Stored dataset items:
[Start of Attachment]
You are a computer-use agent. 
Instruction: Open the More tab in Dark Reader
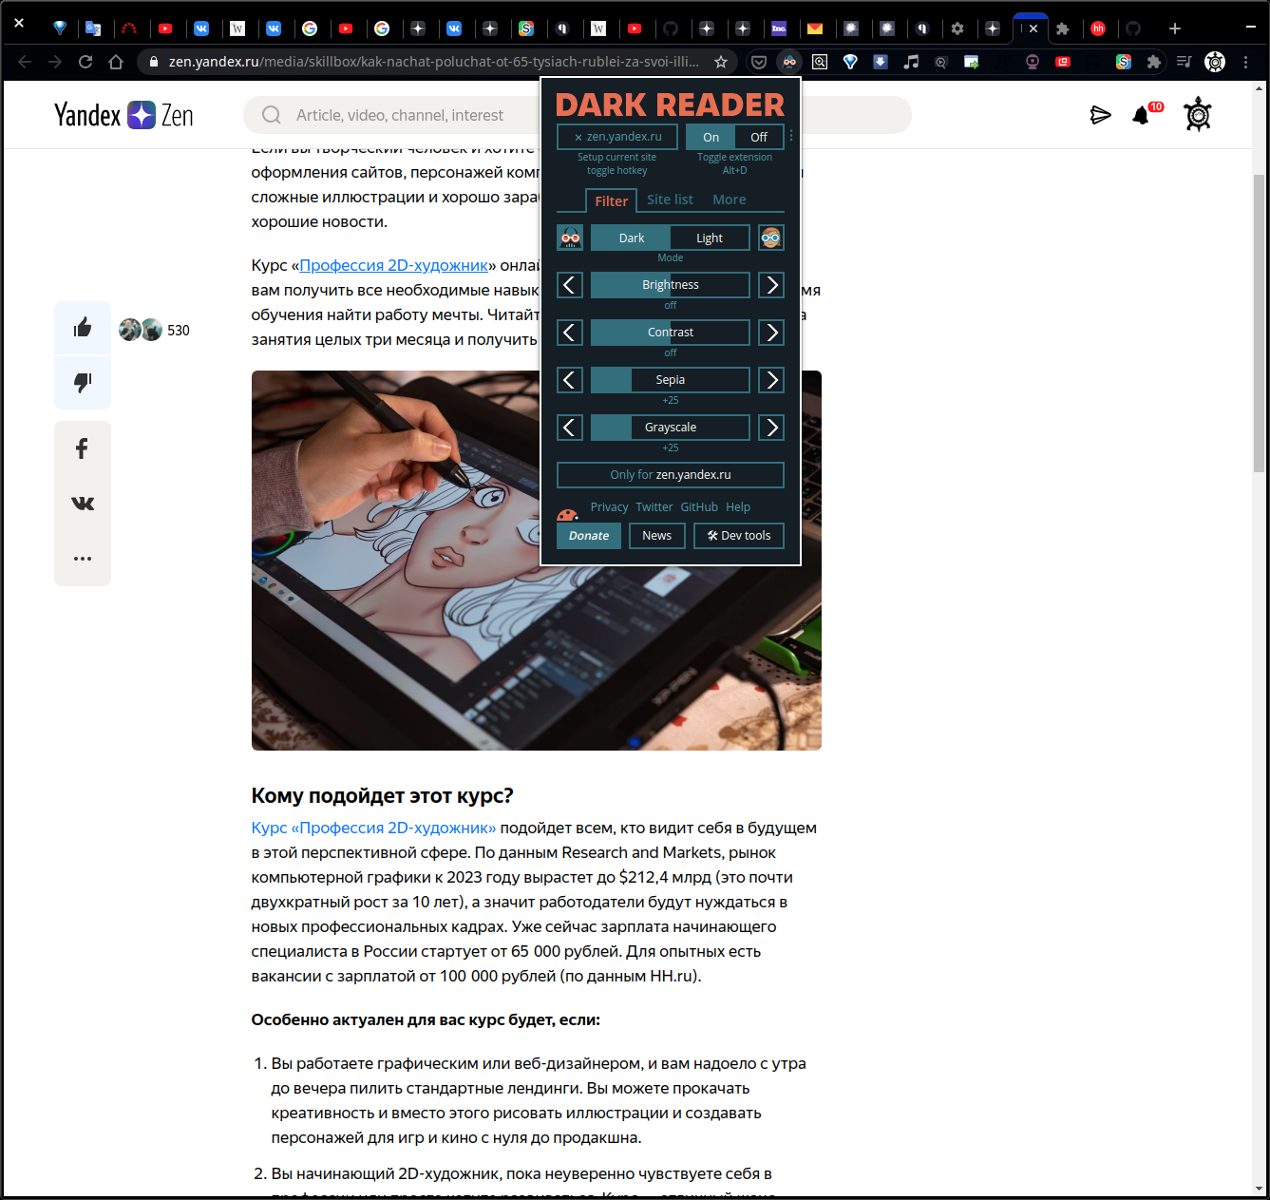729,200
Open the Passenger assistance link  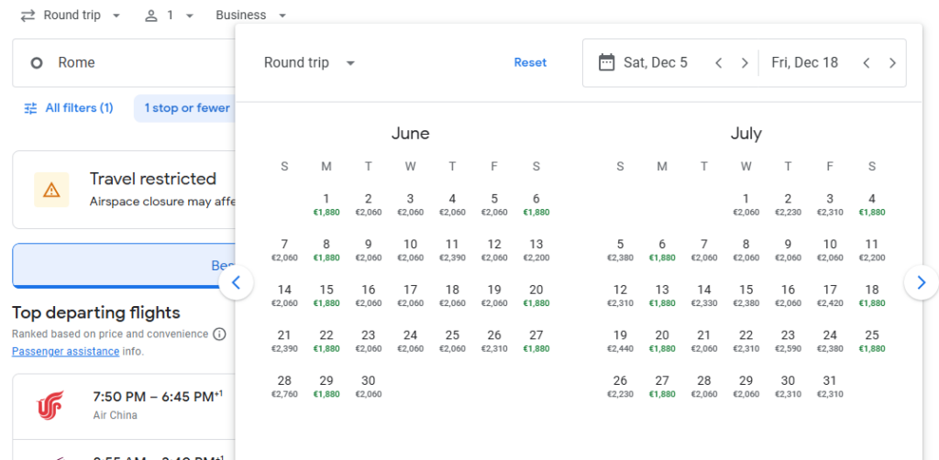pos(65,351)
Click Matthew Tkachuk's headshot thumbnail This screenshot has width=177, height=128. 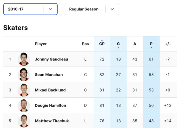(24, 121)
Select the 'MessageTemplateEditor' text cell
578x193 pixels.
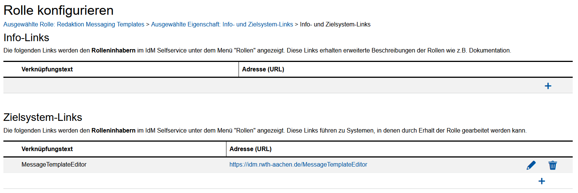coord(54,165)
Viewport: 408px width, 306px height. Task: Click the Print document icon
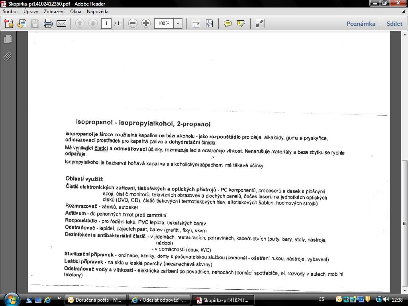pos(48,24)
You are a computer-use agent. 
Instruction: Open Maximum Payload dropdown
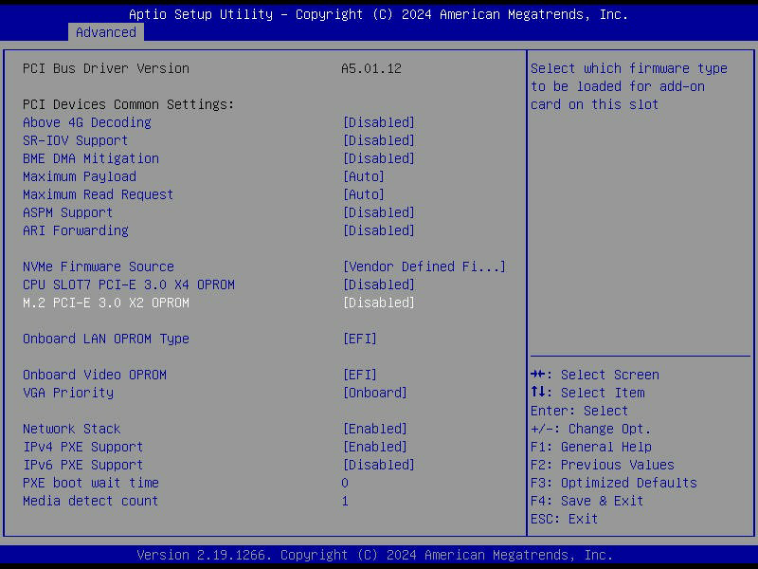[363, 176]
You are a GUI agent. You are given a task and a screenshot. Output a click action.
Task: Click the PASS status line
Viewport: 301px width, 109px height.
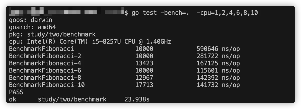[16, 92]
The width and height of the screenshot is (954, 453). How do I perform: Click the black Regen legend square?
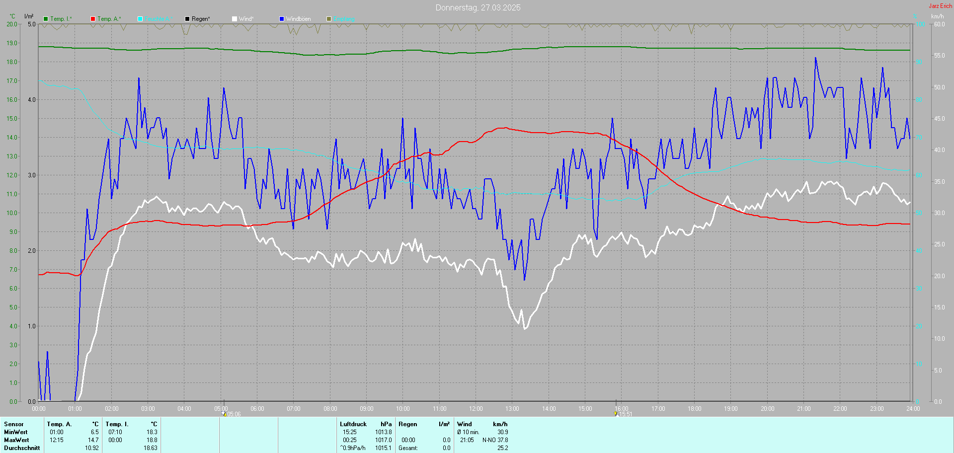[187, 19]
[End of Attachment]
**Work order**
Find the line containing "Viewport: 408px width, 306px" in the records above, then copy it and every line after it exactly, through the last one, without any pictures.

**Worked solution**
Viewport: 408px width, 306px height. Task: Click the Print document icon
pos(48,24)
You are a computer-use agent. 
Instruction: Open Maximum Payload dropdown
[363, 176]
You are a GUI agent. You are given a task and a screenshot. Output a click action.
Task: Click the PASS status line
Viewport: 301px width, 109px height.
[16, 92]
The width and height of the screenshot is (954, 453). How do I perform: Click the black Regen legend square?
[187, 19]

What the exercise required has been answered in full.